Com a introdução das conversas telefônicas entre a Georgie de 2013 e o Neal de 1998 – que não sabia que estava conversando com a “Georgie do futuro” – podemos perceber que Neal protagoniza uma inversão das funções da linguagem. Geralmente, quando se falam ao telefone, as pessoas fazem o uso da função fática, isto é, utilizam, em excesso, expressões como “aham”, “uhum”, “oi”, entre outras. Entretanto, no caso de Neal, era o contrário. O Neal de 2013, que conhecemos no primeiro capítulo do livro, usa poucas e curtas palavras enquanto conversa com sua esposa. Quando Georgie fala ao telefone com o Neal de 1998, ele usa frases maiores e poéticas. Diz que a ama, que sente sua falta, entre outros. É claro que o Neal das ligações era mais jovem, com menos responsabilidades, logo, mais descontraído, mesmo que descontração e Neal na mesma frase seja algo paradoxal. Mas foi pelo Neal das ligações que Georgie se apaixonara. Aquele que não falava muito com os outros, mas se sentia quase à vontade para falar com a mulher que amava.
Era esse Neal que Georgie estava tentando resgatar na semana em que eles ficaram separados. Na semana em que, ao usar o telefone da casa de sua mãe, falava com o Neal do passado, Georgie tentaria descobrir quando foi que o relacionamento deles descarrilhara, e, de posse desse conhecimento, tentaria fazer escolhas melhores. Mas ela ainda não sabia quais eram essas escolhas. Ela não sabia nem mesmo se estava falando com o Neal do passado ou se estava alucinando por não conseguir falar com ele no presente.
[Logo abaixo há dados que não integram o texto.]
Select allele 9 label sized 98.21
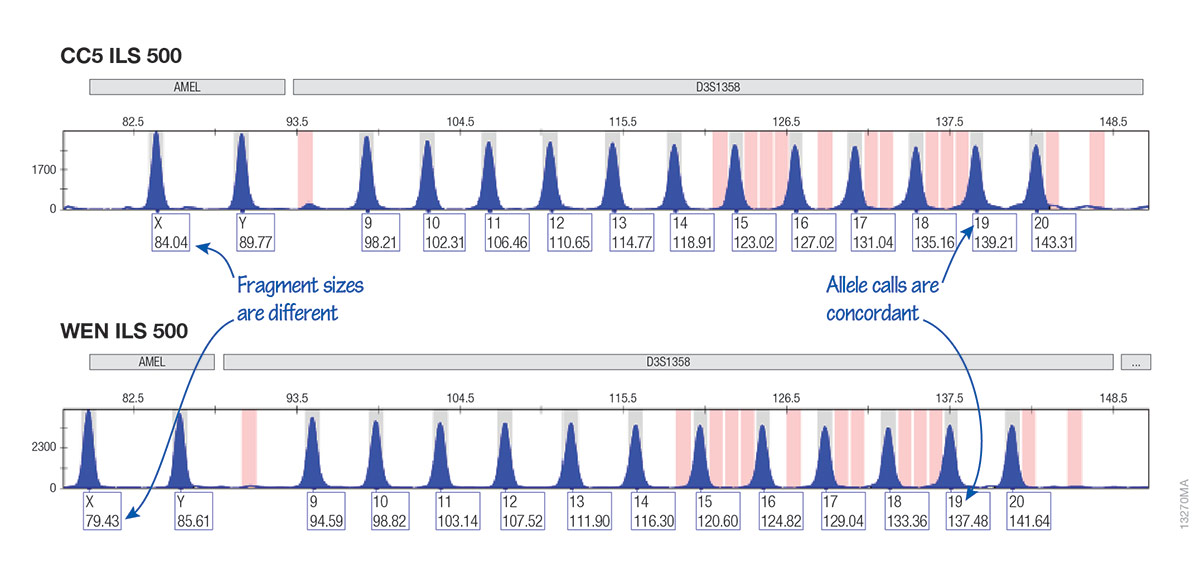This screenshot has height=569, width=1200. pos(379,232)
Para sair do impasse que a partida silenciosa de Neal deixara, Georgie teria de colocar o telefone no ouvido, desenrolar o fio e ouvir; não apenas o Neal do passado, não apenas o silêncio do Neal do presente, mas ouvir, nas palavras que proferia enquanto falava com Neal, o que a Georgie do presente fez no passado e como suas ações a trouxeram ao presente. Enquanto Georgie desenrola o fio do telefone para compreender qual é o lugar que Neal ocupava atualmente em sua vida e qual é o lugar que ela queria que ele ocupasse em sua vida, Rainbow Rowell desenrola o fio narrativo de um livro que fascina, encanta, e nos faz refletir sobre o fato de que, mais do que falar sobre ligações telefônicas, seu novo romance nos fala sobre a ligação que há entre pessoas, gestos, vontades e escolhas.
Uma das minhas falas preferidas de Eleanor & Park é a seguinte: a gente acha que abraçar uma pessoa com força vai trazê-la mais para perto. Pensamos que, se a abraçarmos com muita força, vamos senti-la, incorporada em nós, quando estivermos longe. Com isso em mente, terminarei este post e abraçarei, bem forte, o meu exemplar de Ligações, para que eu possa senti-lo mesmo quando estiver longe dele e, principalmente, longe de mim.